An increasingly partisan divide over whether to raise the debt ceiling and disappointing news on the unemployment and jobs fronts are doing nothing to bolster investor confidence in the direction of the economy.
Nearly half of investors we surveyed in June (48.1 percent) “disagreed” or "strongly disagreed” that the employment situation will improve within the year. Nearly 30 percent were neutral on the question, while just fewer than 23 percent overall thought it would improve.
Of the investors with a pessimistic outlook on the job situation, those ages 41-60 were the most likely to hold this attitude, while investors less than 40 years-old were most likely to be optimistic than older investors.
In another survey we conducted earlier this year of Mass Affluent investors with a net worth between $100,000 and $1 million, just over half of those under the age of 55 were most concerned about either themselves or a member of their household losing their job.
The most recent reports on jobs and unemployment are no doubt confirming investors’ worst fears.

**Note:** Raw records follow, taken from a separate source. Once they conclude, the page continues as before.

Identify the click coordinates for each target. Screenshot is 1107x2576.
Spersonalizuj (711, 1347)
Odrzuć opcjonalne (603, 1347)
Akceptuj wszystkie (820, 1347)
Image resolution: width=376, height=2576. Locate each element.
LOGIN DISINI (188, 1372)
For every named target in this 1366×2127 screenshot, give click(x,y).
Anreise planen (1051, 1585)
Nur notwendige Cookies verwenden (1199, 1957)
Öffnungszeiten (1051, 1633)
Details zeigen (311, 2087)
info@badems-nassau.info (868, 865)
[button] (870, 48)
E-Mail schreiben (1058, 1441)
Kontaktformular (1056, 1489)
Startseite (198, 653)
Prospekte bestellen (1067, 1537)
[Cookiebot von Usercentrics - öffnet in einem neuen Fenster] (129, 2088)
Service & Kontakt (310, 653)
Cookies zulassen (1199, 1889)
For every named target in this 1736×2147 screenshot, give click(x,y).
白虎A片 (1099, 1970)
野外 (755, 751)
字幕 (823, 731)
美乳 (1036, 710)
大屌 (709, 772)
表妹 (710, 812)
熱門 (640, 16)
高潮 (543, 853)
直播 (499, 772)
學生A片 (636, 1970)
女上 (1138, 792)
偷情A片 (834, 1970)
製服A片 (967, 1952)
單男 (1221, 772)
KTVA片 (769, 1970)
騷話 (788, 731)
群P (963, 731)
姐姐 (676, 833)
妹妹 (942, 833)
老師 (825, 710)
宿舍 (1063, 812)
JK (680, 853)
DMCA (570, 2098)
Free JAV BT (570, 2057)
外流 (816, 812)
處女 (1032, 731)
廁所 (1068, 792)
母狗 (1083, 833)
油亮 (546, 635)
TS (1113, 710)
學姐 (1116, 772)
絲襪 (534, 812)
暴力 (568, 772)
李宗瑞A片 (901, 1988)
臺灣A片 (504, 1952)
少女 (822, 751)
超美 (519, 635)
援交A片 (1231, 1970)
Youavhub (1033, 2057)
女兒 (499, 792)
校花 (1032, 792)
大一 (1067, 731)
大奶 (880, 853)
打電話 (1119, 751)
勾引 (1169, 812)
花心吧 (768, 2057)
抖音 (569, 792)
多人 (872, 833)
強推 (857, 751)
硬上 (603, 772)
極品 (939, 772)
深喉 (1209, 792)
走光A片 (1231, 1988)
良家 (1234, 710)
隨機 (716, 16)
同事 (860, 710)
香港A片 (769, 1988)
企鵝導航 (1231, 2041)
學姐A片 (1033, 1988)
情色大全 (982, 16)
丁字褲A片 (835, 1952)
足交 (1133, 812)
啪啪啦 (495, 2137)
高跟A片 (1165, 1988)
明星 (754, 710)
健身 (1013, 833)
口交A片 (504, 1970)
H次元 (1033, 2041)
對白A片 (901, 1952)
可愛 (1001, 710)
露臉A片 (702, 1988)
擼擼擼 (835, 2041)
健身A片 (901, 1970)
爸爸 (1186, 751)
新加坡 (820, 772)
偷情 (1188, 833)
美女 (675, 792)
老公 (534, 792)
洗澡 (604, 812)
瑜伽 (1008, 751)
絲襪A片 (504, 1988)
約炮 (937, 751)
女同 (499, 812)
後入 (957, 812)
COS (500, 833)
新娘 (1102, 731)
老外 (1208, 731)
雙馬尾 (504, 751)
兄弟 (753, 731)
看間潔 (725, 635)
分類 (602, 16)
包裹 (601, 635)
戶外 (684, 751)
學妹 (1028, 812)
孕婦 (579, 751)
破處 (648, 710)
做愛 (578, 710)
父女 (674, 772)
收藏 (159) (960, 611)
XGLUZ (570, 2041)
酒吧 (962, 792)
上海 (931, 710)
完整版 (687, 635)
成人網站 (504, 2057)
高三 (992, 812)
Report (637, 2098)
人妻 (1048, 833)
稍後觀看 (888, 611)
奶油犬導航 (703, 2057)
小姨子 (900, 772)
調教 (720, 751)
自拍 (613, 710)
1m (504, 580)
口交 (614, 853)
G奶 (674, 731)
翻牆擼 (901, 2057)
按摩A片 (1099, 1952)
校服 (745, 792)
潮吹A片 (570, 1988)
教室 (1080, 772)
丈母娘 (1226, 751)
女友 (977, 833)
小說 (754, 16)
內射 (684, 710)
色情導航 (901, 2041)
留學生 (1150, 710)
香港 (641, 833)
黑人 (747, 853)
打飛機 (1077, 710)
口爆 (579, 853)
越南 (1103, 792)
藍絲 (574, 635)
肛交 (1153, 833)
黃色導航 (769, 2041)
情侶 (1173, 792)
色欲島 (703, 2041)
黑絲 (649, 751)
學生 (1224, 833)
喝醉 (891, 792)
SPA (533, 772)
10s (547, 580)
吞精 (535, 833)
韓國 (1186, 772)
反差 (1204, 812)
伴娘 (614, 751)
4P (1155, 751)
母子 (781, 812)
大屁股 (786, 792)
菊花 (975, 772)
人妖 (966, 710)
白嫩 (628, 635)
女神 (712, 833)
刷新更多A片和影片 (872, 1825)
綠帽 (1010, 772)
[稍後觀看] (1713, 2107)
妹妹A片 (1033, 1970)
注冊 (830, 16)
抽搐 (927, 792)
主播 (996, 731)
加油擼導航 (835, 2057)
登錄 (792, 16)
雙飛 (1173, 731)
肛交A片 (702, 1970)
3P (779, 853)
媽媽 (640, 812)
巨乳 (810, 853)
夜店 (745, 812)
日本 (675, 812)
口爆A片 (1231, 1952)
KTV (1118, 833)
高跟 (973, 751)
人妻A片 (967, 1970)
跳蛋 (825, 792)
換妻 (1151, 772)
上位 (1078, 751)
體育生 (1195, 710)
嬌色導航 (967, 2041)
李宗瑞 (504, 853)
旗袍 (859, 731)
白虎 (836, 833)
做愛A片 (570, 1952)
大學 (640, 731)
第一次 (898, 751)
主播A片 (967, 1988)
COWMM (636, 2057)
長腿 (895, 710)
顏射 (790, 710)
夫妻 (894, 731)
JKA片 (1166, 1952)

The unemployment rate rose again, to 9.2 percent, while two unemployment reports released last week offered startlingly contradictory information. The ADP Small Business Report, created by Automatic Data Processing, Inc. in partnership with Macroeconomic Advisors, LLC, said that the private sector added 157,000 jobs from May to June. This was far higher than the Dept. of Labor’s report that the economy added just 18,000 private sector jobs in June, the lowest figure in nine months.
According to the Center for Economic and Policy Research, the economy needs 90,000 jobs per month to keep pace with the growth of the population. The economics blog Calculated Risk cites Congressional Budget Office estimates we would need up to 391,000 jobs every month (depending on population growth and labor force participation) just to lower unemployment to 8.2 percent.